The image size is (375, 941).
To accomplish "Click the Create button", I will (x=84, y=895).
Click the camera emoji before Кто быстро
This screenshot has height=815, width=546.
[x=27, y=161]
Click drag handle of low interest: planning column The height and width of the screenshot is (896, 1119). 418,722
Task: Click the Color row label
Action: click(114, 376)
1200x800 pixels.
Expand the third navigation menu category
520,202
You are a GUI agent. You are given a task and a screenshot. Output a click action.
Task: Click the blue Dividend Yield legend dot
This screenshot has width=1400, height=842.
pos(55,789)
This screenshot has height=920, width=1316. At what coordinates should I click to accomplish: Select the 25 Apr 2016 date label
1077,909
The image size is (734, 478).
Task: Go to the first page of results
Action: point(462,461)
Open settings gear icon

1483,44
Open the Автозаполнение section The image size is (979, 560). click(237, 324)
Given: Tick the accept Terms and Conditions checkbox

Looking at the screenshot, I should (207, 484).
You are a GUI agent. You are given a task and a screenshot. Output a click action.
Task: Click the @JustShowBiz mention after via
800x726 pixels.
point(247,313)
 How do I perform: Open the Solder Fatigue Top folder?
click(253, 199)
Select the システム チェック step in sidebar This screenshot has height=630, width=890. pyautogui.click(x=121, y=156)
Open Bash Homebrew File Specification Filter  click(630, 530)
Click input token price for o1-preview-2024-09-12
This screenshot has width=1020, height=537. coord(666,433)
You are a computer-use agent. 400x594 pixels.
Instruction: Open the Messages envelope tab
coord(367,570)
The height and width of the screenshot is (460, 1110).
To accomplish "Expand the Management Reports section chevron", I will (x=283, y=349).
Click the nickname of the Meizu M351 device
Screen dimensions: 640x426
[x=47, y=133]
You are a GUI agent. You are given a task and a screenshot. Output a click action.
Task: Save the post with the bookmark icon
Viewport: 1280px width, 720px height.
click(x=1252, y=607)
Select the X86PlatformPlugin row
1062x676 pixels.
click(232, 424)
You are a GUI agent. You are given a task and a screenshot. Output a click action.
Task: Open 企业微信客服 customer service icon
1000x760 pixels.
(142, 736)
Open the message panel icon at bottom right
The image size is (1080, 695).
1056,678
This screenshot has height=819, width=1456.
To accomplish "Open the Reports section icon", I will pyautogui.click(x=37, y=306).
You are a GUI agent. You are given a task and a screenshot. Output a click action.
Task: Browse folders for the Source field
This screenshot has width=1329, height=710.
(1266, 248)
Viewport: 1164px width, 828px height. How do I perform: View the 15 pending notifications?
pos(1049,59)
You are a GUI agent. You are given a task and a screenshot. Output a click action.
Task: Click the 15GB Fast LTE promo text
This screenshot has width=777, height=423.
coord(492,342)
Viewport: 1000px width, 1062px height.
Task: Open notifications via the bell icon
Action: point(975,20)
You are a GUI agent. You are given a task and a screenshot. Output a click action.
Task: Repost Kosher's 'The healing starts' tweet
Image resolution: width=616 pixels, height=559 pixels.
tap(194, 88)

────────

— Instructions to follow —
The data, all of it, should be transcribed exactly.

— Finished task —
The image size is (375, 941).
To accomplish "Click the Create button", I will (x=84, y=895).
Click the camera emoji before Кто быстро
This screenshot has height=815, width=546.
[x=27, y=161]
Click drag handle of low interest: planning column The height and width of the screenshot is (896, 1119). 418,722
Task: Click the Color row label
Action: click(114, 376)
1200x800 pixels.
Expand the third navigation menu category
520,202
You are a GUI agent. You are given a task and a screenshot. Output a click action.
Task: Click the blue Dividend Yield legend dot
This screenshot has width=1400, height=842.
pos(55,789)
This screenshot has height=920, width=1316. At what coordinates should I click to accomplish: Select the 25 Apr 2016 date label
1077,909
The image size is (734, 478).
Task: Go to the first page of results
Action: point(462,461)
Open settings gear icon

1483,44
Open the Автозаполнение section The image size is (979, 560). click(237, 324)
Given: Tick the accept Terms and Conditions checkbox

Looking at the screenshot, I should (207, 484).
You are a GUI agent. You are given a task and a screenshot. Output a click action.
Task: Click the @JustShowBiz mention after via
800x726 pixels.
point(247,313)
 How do I perform: Open the Solder Fatigue Top folder?
click(253, 199)
Select the システム チェック step in sidebar This screenshot has height=630, width=890. pyautogui.click(x=121, y=156)
Open Bash Homebrew File Specification Filter  click(630, 530)
Click input token price for o1-preview-2024-09-12
This screenshot has width=1020, height=537. coord(666,433)
You are a computer-use agent. 400x594 pixels.
Instruction: Open the Messages envelope tab
coord(367,570)
The height and width of the screenshot is (460, 1110).
To accomplish "Expand the Management Reports section chevron", I will (x=283, y=349).
Click the nickname of the Meizu M351 device
Screen dimensions: 640x426
[x=47, y=133]
You are a GUI agent. You are given a task and a screenshot. Output a click action.
Task: Save the post with the bookmark icon
Viewport: 1280px width, 720px height.
click(x=1252, y=607)
Select the X86PlatformPlugin row
1062x676 pixels.
click(232, 424)
You are a GUI agent. You are given a task and a screenshot. Output a click action.
Task: Open 企业微信客服 customer service icon
1000x760 pixels.
(142, 736)
Open the message panel icon at bottom right
The image size is (1080, 695).
1056,678
This screenshot has height=819, width=1456.
To accomplish "Open the Reports section icon", I will pyautogui.click(x=37, y=306).
You are a GUI agent. You are given a task and a screenshot. Output a click action.
Task: Browse folders for the Source field
This screenshot has width=1329, height=710.
(1266, 248)
Viewport: 1164px width, 828px height. How do I perform: View the 15 pending notifications?
pos(1049,59)
You are a GUI agent. You are given a task and a screenshot. Output a click action.
Task: Click the 15GB Fast LTE promo text
This screenshot has width=777, height=423.
coord(492,342)
Viewport: 1000px width, 1062px height.
Task: Open notifications via the bell icon
Action: point(975,20)
You are a GUI agent. You are given a task and a screenshot. Output a click action.
Task: Repost Kosher's 'The healing starts' tweet
Image resolution: width=616 pixels, height=559 pixels.
tap(194, 88)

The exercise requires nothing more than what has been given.